Charlottetown, PEI is a classic tourist town. The Capital, and largest city on Prince Edward Island in Eastern Canada has a population of just over 35,000 but it sees a massive influx of tourists each summer, bringing upwards of one million overnight stays to the city. To put that in perspective, residents in Charlottetown effectively deal with an almost 3000% increase in traffic volume, when visitors flock to the city in the summer months. While it’s a huge boost for tourism, the introduction of so many additional vehicles to the city center each summer can cause massive traffic headaches for residents and tourists alike. The increase in traffic also has an obvious effect on city planners, who struggle with finding options to ease the congestion with their limited resources.
As part of a pilot project to address the traffic issues, four intersections along N River Rd. from Belvedere Ave. to Capital Dr. were equipped with Miovision hardware to gather data. This particular section of the corridor in question was identified as a “bottleneck” which, according to a news report, was causing a two-kilometer gridlock along the roadway during peak hours.
Using Miovision TrafficLink hardware and software, the team was able to gather and analyze data that uncovered a particularly congested PM peak in the Northbound (NB) direction. Drivers were taking an average of four times longer – amounting to a travel time between 10 to 15 minutes – to travel this particular stretch of the corridor, when compared with other hours throughout the day.
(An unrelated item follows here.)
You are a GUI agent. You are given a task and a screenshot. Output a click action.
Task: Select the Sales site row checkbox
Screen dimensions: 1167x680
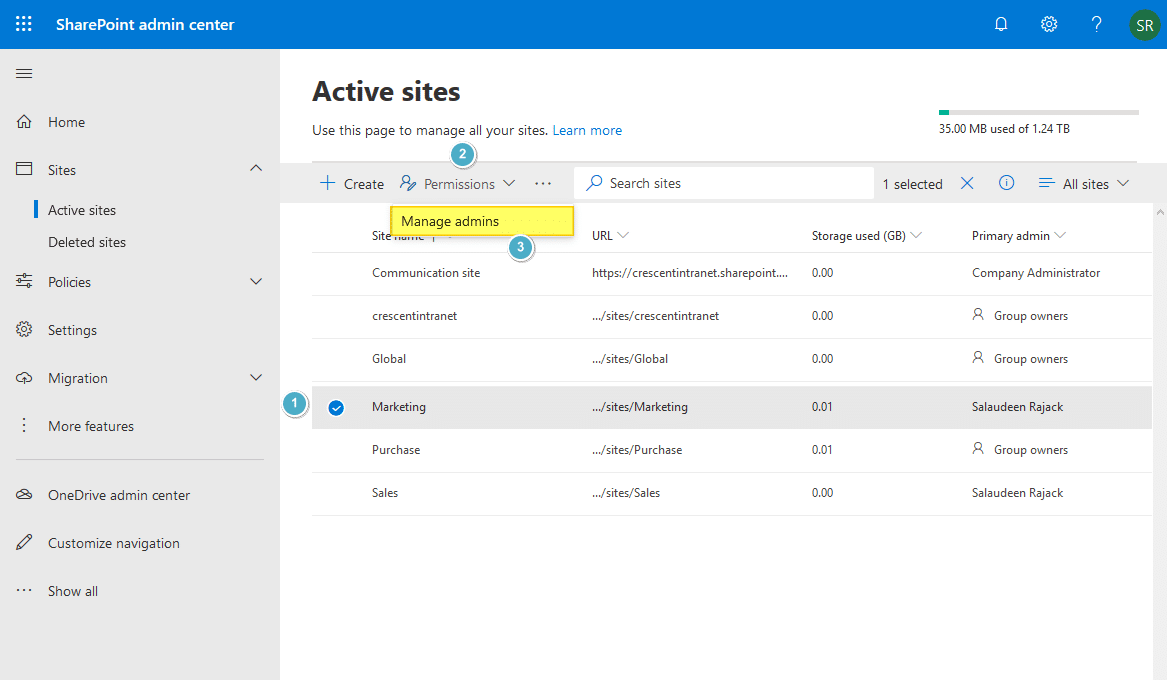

The data also showed that from a signal coordination perspective, progression was limited due to the free-mode operation of the intersections along the corridor, which meant that vehicle platoons could rarely travel the corridor without stopping.
Importantly, traffic demand was also measured and analyzed during the pilot, which uncovered some promising data. Continuous turning movement count data from Miovision SmartSense was gathered at the intersection of North River and Capital Dr. This data showed that the volume of vehicles in the “after” conditions were not only comparable with the “before” conditions – they were actually higher. This means that the corridor was performing better, even though vehicle volumes had actually increased.
Overall, just one week following the signal retiming, data has shown a 22% reduction in average travel times from 3 – 6 pm. The improvement is even more significant from 4 – 6 pm, with an approximately two-minute reduction in the median travel time,which translates into a 32% reduction. What’s more, none of the individual intersections along the corridor experienced a significant reduction in performance. In fact, the data shows a total of 6% reduction in the number of split failures on all movements along the corridor.
In addition to the travel time improvements, the successful retiming project resulted in the following savings for Charlottetown:
Estimated Total Vehicles Impacted (per year*) 1,380,000
Total Travel Time Savings (vehicle-min) 1,129,100
Total User Cost Savings** ($/year) $507,145
Total Emissions Savings (tons/year) 3772
Total Fuel Savings (liter/year) 167,268
Savings (liter/year), Estimated Total Savings ($/year) $555,110
All calculations done using formulas provided by the FHWA/IN/JTRP-2010 of the Joint Transportation Research Program.
*It is assumed that the savings will hold over 300 days per year.
**A $20 per hour user delay cost is assumed per person for passenger vehicles and a $100 per hour delay cost is assumed for freight vehicles. A 1.2 passengers per vehicle is considered.
Considering that signal timings are generally revisited every three years for a corridor, a total estimated value of $1,655,000 of savings is expected over three years.